Per decidere alleanze e candidature avevano scelto una sala da barba: è lì, nel cuore del feudo mafioso di Santa Maria di Gesù, che i boss si riunivano prima di dar via alle elezioni per il rinnovo dei vertici del clan. E’ uno dei particolari dell’inchiesta dei carabinieri che ha anche fatto luce sull’omicidio di Salvatore Sciacchitano, ucciso il 3 ottobre scorso a Palermo e che ha portato a sei fermi. Sciacchitano avrebbe partecipato a un agguato contro un pregiudicato vicino alla cosca. Dopo poche ore sarebbe stato punito: segno della capacità militare del clan, in grado di organizzare in pochissimo tempo una reazione militare all’aggressione di uno dei suoi. Dall’inchiesta, dunque, emerge il ritorno ai vecchi metodi di designazione dei capi, una sorta di “democratizzazione” criminale seguita agli anni di tirannia dei corleonesi di Totò Riina.

I carabinieri del Ros e del comando provinciale stanno eseguendo 6 provvedimenti di fermo della Direzione distrettuale antimafia. Le persone accusate devono rispondere a vario titolo di omicidio, tentato omicidio, associazione mafiosa e reati legati al possesso di armi. Le indagini riguardano la famiglia mafiosa di Santa Maria di Gesù, appunto, e avrebbero svelato il coinvolgimento della cosca nell’omicidio di Sciacchitano e nel ferimento di Antonino Arizzi, avvenuti a Palermo il 3 ottobre scorso. Alcuni dei fermati, secondo gli inquirenti, sono coinvolti nell’agguato a Sciacchitano, punito per aver partecipato, poche ore prima di essere ucciso, al ferimento di Luigi Cona, personaggio vicino a Cosa nostra.
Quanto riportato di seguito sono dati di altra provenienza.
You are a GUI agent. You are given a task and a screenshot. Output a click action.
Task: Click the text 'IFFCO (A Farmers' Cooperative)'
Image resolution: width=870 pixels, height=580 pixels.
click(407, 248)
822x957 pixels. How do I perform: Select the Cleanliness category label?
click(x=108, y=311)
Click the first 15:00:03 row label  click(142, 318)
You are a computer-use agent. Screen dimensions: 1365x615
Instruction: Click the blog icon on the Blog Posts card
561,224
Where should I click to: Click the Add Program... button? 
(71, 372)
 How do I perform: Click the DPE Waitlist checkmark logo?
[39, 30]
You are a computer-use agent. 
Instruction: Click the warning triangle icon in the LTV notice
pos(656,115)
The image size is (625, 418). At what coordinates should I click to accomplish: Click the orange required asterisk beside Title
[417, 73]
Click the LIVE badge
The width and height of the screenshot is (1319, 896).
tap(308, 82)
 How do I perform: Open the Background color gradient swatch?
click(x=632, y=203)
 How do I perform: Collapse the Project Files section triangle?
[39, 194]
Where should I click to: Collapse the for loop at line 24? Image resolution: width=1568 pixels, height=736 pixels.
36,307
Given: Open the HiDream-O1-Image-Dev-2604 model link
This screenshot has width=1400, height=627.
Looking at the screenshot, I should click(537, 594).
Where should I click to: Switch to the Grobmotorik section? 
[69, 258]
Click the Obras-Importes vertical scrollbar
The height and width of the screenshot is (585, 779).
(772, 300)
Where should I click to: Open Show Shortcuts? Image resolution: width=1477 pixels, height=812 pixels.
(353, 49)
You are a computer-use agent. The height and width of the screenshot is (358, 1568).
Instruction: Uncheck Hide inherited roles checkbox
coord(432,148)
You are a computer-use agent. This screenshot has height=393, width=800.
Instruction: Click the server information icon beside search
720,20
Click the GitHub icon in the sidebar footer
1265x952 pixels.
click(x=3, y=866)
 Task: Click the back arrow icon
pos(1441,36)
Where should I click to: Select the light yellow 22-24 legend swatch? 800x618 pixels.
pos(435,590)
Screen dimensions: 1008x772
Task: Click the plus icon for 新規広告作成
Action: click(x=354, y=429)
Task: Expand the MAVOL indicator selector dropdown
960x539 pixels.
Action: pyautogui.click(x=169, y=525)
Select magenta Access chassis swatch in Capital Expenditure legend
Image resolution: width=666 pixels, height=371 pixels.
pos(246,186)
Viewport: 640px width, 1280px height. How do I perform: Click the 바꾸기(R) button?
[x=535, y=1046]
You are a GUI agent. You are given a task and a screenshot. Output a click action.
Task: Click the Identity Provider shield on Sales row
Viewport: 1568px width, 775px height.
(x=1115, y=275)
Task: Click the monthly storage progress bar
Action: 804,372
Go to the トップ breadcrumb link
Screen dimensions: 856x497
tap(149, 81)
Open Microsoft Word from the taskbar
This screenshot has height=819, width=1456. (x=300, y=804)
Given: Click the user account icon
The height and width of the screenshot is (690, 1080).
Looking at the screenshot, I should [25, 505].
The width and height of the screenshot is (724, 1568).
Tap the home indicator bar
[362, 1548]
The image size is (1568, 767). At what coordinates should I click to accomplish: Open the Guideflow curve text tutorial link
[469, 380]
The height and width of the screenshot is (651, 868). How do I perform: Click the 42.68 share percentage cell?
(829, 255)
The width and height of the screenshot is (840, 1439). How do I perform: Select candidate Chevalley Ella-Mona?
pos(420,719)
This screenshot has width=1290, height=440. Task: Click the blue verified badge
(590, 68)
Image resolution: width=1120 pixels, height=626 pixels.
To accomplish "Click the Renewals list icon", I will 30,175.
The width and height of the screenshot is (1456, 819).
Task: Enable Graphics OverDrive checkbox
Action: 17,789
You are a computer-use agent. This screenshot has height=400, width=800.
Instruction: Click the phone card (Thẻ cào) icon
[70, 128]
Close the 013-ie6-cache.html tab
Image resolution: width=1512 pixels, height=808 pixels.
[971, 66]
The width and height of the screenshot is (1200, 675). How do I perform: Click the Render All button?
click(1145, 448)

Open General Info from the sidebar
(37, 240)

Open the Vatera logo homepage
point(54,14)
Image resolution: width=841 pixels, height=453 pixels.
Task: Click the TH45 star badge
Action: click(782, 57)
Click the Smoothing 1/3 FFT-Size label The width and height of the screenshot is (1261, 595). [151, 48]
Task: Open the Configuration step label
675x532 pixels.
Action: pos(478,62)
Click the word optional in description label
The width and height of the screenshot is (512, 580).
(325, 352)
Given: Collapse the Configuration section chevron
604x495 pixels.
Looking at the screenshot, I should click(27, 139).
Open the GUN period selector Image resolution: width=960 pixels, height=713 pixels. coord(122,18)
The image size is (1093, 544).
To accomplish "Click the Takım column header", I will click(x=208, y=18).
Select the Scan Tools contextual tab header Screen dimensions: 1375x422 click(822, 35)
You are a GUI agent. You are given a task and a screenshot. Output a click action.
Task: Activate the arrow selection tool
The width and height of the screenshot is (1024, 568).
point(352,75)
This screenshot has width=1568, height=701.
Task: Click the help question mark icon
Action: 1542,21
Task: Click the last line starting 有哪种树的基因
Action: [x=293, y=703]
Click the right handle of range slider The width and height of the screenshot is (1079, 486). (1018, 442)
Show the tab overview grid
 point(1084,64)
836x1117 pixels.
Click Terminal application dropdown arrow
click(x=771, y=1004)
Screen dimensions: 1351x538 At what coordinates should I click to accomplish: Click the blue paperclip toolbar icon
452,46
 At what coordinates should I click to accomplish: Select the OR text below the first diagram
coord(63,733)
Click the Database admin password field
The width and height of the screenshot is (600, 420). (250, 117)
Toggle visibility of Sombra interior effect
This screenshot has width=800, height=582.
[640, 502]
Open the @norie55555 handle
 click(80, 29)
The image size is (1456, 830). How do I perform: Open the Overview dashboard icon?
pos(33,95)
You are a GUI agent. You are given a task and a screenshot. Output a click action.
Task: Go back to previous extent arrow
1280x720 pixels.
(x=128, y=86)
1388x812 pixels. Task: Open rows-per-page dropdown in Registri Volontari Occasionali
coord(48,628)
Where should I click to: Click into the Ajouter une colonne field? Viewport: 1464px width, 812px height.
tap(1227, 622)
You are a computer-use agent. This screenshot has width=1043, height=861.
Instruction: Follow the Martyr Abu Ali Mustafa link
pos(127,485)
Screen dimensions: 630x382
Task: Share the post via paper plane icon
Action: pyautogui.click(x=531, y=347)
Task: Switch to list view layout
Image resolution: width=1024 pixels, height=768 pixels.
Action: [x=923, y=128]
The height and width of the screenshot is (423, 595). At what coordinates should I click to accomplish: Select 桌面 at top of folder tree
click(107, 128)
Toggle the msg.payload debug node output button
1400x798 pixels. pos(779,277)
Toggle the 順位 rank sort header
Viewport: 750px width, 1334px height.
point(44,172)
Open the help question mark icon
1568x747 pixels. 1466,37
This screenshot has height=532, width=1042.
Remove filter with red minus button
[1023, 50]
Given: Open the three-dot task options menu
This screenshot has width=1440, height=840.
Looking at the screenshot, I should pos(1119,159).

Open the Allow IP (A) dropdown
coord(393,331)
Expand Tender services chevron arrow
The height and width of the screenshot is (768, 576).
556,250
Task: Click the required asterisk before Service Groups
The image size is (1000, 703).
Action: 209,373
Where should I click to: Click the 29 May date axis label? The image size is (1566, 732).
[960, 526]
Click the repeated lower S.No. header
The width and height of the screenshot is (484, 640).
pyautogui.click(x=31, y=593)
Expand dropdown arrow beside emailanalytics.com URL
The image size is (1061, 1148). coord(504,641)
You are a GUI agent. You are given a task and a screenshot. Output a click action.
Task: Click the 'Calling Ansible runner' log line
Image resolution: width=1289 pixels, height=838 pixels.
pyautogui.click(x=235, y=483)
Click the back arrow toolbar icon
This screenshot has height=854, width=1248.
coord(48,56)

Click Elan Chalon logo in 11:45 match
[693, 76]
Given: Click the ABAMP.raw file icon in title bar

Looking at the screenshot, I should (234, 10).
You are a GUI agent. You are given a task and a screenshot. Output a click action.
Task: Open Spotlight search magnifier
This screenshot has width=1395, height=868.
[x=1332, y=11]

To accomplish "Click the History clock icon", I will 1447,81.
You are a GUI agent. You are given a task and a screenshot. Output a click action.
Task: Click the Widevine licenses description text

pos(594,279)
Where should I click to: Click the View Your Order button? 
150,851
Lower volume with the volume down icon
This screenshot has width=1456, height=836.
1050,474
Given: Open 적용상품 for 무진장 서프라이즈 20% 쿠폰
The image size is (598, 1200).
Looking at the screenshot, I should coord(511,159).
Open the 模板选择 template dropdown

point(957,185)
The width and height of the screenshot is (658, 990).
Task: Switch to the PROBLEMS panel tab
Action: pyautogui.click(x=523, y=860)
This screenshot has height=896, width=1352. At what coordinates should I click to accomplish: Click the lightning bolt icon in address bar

Tra i sei fermati c’è anche uno dei 7 ergastolani condannati e poi scagionati dal processo per la strage di via D’Amelio costata la vita al giudice Paolo Borsellino. Si tratta di Natale Gambino finito in cella insieme a Giuseppe Greco, già arrestato e condannato per associazione mafiosa. I due, intercettati, parlano esplicitamente del rinnovo dei vertici dell’associazione mafiosa.